For this article, I invited my friend and colleague, E. Adam Porter, to share his thoughts on leadership after this week’s remarkable Winter Olympic competition.

Even if you knew next to nothing about champion snowboarder, Shaun White, you knew there was something exciting, dramatic … and important … happening after he finished his first of three runs in the halfpipe competition. You could feel the unbridled joy and relief exploding out of White as he slid to a stop and launched his helmet – which he would need for two more runs – into the crowd.

Watching the reaction, from the athlete and the crowd, it was clear there was something more driving this than the incredible joy of competing well at the Olympic Games. After all, White has been there before, and he’s won gold, more than once. This time, though… this time was different.

Four years ago, Shaun White showed up at the 2014 Winter Olympics, a massive international snowboarding superstar and the undisputed face of the sport. He was, easily, a heavy favorite to, once again, win gold, as he had in in 2006 and 2010. Then, disaster… White fell, fell again, and failed to impress, finishing a disappointing fourth.

Some asked if it was time for him to hang it up. Snowboarding is a sport for “younger” people, they said. White, in his late 20s, was considered an elder statesman. His time had come… and maybe it had gone. White considered it. He had been at the pinnacle of the sport for a decade. Multiple Olympic gold medals, countless tournament wins and huge endorsement deals. He had nothing else to prove. But White was not about to allow fourth place to be his swan song.

Shaun White got back on his board.

Heading into the 2018 Olympics, White was, once again, considered a favorite, though by a slimmer margin than in the past. In addition to the challenge from fellow American Ben Ferguson, two other competitors — Australia’s Scotty James and Japan’s Ayumu Hirano — appeared ready to dethrone the king.

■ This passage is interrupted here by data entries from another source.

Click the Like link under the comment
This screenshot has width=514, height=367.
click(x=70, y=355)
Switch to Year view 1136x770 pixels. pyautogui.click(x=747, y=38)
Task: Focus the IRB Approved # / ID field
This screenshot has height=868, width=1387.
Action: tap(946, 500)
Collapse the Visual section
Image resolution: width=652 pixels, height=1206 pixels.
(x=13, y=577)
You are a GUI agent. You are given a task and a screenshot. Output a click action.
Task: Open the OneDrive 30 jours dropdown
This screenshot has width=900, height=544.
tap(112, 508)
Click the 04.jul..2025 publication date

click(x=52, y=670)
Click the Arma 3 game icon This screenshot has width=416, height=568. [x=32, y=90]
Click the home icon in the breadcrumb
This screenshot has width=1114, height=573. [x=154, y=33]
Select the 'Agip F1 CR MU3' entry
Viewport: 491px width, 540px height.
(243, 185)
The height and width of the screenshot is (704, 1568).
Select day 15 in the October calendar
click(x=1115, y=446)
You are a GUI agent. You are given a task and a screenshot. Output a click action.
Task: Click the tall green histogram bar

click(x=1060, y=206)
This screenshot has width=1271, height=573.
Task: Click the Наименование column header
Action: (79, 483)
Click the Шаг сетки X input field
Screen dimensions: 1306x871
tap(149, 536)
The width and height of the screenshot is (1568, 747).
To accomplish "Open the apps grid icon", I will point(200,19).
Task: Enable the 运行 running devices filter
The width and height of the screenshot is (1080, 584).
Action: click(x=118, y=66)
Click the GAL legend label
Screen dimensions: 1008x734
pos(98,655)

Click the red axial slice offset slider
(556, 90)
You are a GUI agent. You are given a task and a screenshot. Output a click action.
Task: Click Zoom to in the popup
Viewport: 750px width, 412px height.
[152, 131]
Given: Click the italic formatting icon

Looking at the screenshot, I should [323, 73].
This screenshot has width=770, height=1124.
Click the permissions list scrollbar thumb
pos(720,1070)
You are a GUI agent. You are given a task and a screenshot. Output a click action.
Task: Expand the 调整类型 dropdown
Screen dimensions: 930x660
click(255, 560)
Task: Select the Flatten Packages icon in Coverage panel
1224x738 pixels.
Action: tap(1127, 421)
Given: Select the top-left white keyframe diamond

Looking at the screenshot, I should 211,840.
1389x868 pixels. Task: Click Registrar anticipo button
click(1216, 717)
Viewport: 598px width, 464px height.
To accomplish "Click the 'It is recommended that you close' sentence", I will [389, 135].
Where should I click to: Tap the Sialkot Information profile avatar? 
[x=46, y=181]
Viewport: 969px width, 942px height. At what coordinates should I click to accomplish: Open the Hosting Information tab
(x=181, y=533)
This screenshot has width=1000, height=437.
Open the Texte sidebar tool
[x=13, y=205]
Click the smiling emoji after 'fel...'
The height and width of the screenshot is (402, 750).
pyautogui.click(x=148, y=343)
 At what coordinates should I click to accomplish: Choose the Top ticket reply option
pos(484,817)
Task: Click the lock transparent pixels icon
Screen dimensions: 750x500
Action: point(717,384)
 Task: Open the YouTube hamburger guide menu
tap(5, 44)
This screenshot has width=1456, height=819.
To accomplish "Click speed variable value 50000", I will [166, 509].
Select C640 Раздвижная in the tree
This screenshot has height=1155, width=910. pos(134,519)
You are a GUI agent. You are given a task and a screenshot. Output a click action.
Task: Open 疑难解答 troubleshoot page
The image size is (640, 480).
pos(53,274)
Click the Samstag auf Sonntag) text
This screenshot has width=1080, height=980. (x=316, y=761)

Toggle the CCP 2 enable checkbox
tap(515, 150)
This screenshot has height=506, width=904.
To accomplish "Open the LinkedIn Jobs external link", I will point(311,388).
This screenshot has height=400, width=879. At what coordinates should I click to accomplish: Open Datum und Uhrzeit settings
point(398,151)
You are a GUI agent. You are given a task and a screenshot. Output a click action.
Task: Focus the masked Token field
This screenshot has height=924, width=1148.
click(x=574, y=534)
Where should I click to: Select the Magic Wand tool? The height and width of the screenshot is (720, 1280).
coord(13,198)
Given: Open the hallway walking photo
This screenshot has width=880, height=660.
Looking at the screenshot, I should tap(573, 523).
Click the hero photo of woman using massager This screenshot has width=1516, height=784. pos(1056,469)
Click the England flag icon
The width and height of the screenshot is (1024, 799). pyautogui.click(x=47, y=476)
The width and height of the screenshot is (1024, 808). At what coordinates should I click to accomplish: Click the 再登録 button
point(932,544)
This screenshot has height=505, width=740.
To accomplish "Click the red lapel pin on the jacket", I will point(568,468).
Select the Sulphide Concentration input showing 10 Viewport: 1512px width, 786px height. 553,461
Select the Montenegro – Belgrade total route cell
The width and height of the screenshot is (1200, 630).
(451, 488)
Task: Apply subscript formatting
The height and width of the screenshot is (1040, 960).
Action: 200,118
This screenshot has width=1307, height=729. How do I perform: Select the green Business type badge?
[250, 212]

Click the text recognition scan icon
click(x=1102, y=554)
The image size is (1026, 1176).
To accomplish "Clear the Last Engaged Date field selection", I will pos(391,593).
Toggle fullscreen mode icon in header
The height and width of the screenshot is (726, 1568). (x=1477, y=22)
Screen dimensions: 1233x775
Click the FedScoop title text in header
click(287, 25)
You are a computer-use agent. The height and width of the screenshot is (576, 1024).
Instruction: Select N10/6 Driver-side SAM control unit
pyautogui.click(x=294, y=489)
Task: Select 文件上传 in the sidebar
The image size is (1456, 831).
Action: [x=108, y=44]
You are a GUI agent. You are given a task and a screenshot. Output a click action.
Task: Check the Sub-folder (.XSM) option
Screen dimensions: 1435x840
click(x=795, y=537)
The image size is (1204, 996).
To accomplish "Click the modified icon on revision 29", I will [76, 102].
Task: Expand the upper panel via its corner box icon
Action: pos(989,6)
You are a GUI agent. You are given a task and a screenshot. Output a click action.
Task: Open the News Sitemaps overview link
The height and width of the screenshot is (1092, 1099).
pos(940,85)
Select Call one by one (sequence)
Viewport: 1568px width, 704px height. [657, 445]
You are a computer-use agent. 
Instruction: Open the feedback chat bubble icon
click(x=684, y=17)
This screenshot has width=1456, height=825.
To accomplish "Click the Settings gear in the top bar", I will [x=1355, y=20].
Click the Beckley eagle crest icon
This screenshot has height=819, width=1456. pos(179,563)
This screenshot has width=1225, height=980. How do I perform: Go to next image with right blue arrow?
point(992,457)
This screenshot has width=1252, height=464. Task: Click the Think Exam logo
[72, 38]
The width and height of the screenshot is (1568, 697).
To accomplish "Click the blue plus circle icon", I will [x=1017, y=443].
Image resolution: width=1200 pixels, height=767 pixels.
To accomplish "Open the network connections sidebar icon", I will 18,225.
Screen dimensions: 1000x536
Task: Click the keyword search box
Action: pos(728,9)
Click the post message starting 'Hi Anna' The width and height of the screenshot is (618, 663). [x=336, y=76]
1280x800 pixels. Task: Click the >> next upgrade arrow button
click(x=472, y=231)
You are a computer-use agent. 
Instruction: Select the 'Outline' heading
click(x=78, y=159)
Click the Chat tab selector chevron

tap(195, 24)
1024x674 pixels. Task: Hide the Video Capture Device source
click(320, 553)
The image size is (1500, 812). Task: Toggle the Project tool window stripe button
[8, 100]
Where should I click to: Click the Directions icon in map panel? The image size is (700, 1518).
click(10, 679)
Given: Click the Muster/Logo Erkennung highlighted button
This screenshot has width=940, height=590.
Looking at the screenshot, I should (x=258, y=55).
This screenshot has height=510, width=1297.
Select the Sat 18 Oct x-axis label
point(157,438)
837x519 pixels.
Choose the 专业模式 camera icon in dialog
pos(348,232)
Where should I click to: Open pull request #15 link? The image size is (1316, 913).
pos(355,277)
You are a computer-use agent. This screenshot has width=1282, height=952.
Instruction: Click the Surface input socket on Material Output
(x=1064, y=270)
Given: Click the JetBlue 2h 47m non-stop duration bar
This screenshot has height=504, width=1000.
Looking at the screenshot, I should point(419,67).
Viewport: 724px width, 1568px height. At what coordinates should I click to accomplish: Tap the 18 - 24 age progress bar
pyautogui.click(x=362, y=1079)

Of course, to compete at the Olympics, White still had to make the team… and he nearly didn’t. Prior to qualifying for Team USA, White suffered a major crash while training in New Zealand, suffering injuries that required 60-plus stitches. The face of the sport was bloody and battered. Once again, White picked himself up, pressed in and pressed on. He qualified in spectacular fashion and showed up in PyeongChang primed for another gold medal performance.

In the first of three runs, after most of his competitors turned in lackluster performances, White dropped in and put up a 94. Gold medal position. There went his helmet, flying into the crowd. Then, Hirano dropped in, turning in a run that topped White by a point. The crowd grew quiet, and White looked tense, and intense. He paced, waiting for another turn.

In the next round, White turned in a mediocre run. Hirano, the Japanese phenom, was still on top. One more round to go. One more opportunity in what, White had already hinted, would probably be his final Olympics. He would need to beat his best run of the day, by more than a point, and that run had been pretty spectacular.

So, there he was, at the top of the hill, literally staring down the pipe at his legacy. All the pressure, and the world was watching. Could the “old guy” hold back the new guard? Did Shaun White have one more historic Olympic moment in him? You already know the answer.

White dropped in… and, once again, made history.

So many times, we use sports metaphors to describe what it takes to succeed with people and in business. Often, those connections are tenuous. The environments in sports and in business have some parallels, but they are distinct. No maxim perfectly transfers from one venue to the other.

But this one comes pretty close.

That day in 2014, when Shaun White fell again and again, nearly everyone was surprised. Everyone, that is, not named Shaun White.

If any of us tried to put a number on how many times Shaun White had landed on his back instead of landing a trick, I don’t think we would even come close. Every time, though, he kept getting back up. That, alone, didn’t earn Shaun White another gold medal, but whether it was getting back up after his fall in 2014, or coming back off the injury in New Zealand, the foundation for White’s success has been his willingness to get back up and run again, no matter how catastrophic, or how public, his failure.

In that moment, staring down that halfpipe, White knew exactly what he had to do to win. If he failed, so what, he’d been there before. So, it wasn’t the cost of failure that was on his mind when White looked down the pipe at what may well have been his final opportunity. He was focused on success.

Today, as we go about doing what we know we need to do to find success, as we make choices and take risks, we can take a lesson from Shaun:

Don’t worry about what might happen if we fail. Keep your mind and your heart focused on what will happen when you succeed.